--- The data ---

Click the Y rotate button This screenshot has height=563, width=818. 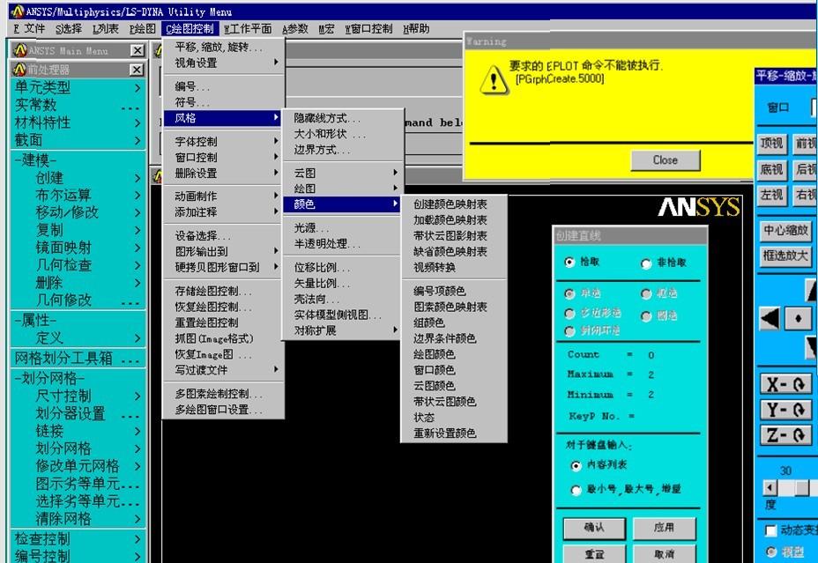(x=787, y=410)
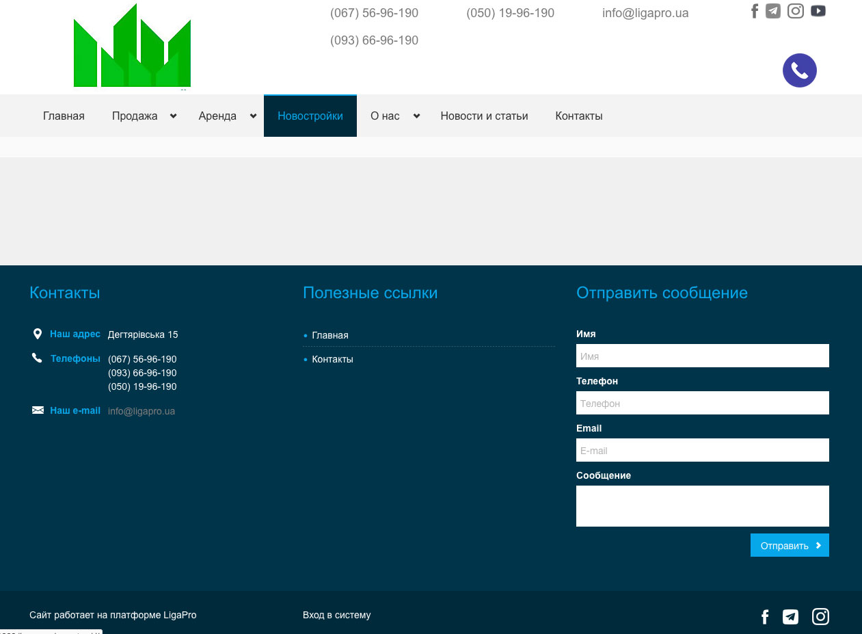Select the Новостройки menu item
Screen dimensions: 862x634
(310, 116)
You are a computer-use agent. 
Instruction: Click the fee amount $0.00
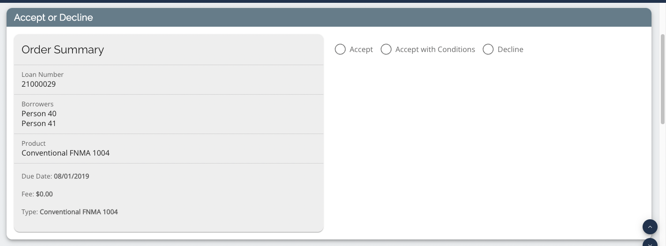44,194
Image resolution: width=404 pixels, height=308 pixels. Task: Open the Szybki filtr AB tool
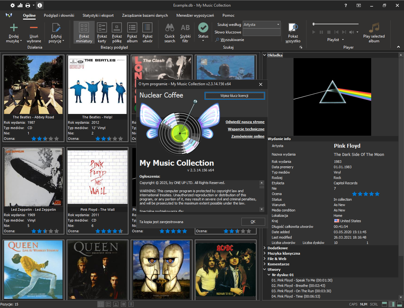click(185, 27)
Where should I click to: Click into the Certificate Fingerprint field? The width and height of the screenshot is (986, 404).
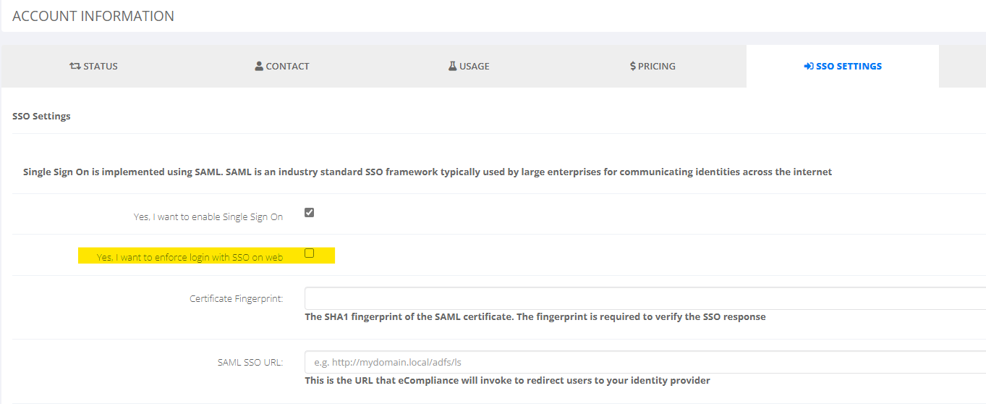click(645, 298)
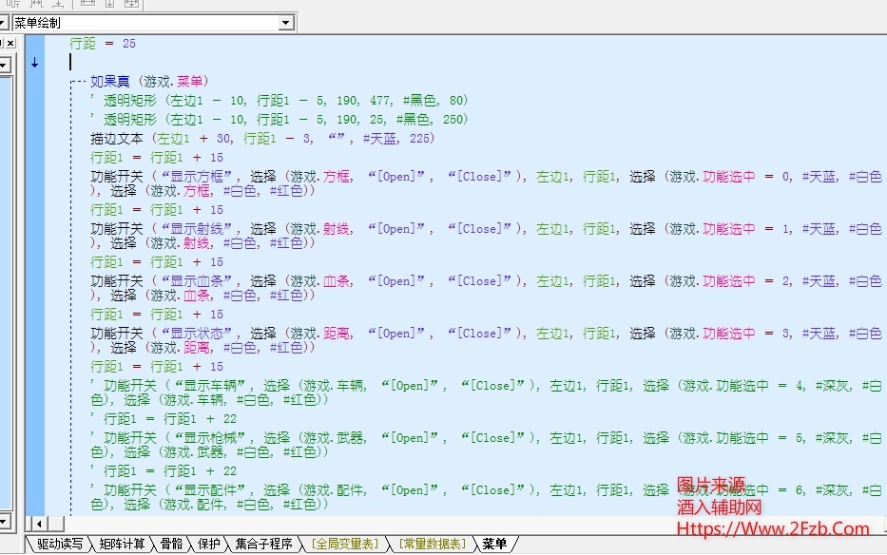
Task: Click the Https://Www.2Fzb.Com watermark link
Action: [x=772, y=529]
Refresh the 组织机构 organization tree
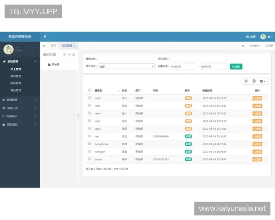Image resolution: width=275 pixels, height=220 pixels. pyautogui.click(x=74, y=55)
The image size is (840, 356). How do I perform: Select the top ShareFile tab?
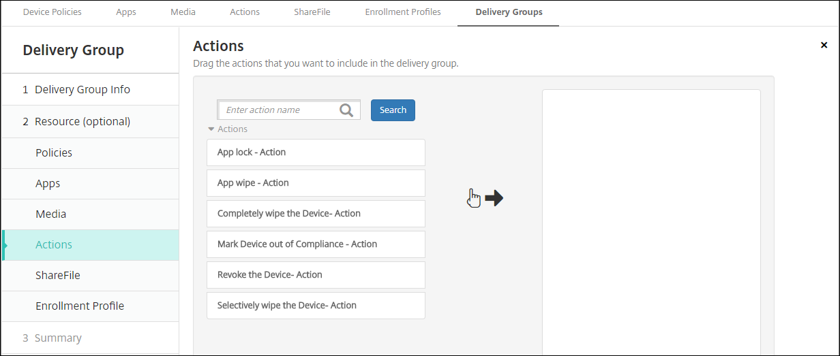(312, 12)
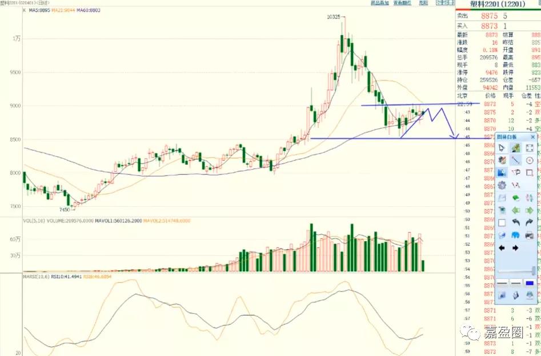The height and width of the screenshot is (356, 541).
Task: Click the curved redo arrow
Action: 530,223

---

> _Exercise details_
Reproduce, exactly and with no pictures, the lines from the line containing "You are a computer-use agent." through the closing line of the data above, keeping both ends.

> _Response area_
You are a computer-use agent. 
Instruction: Click the fee amount $0.00
44,194
Image resolution: width=404 pixels, height=308 pixels. Task: Open the Szybki filtr AB tool
click(185, 27)
Where should I click to: Click into the Certificate Fingerprint field? The width and height of the screenshot is (986, 404).
click(645, 298)
Task: Click the Https://Www.2Fzb.Com watermark link
Action: [x=772, y=529]
Refresh the 组织机构 organization tree
Image resolution: width=275 pixels, height=220 pixels. pyautogui.click(x=74, y=55)
The image size is (840, 356). How do I perform: Select the top ShareFile tab?
(312, 12)
The height and width of the screenshot is (356, 541).
Task: Click the curved redo arrow
Action: 530,223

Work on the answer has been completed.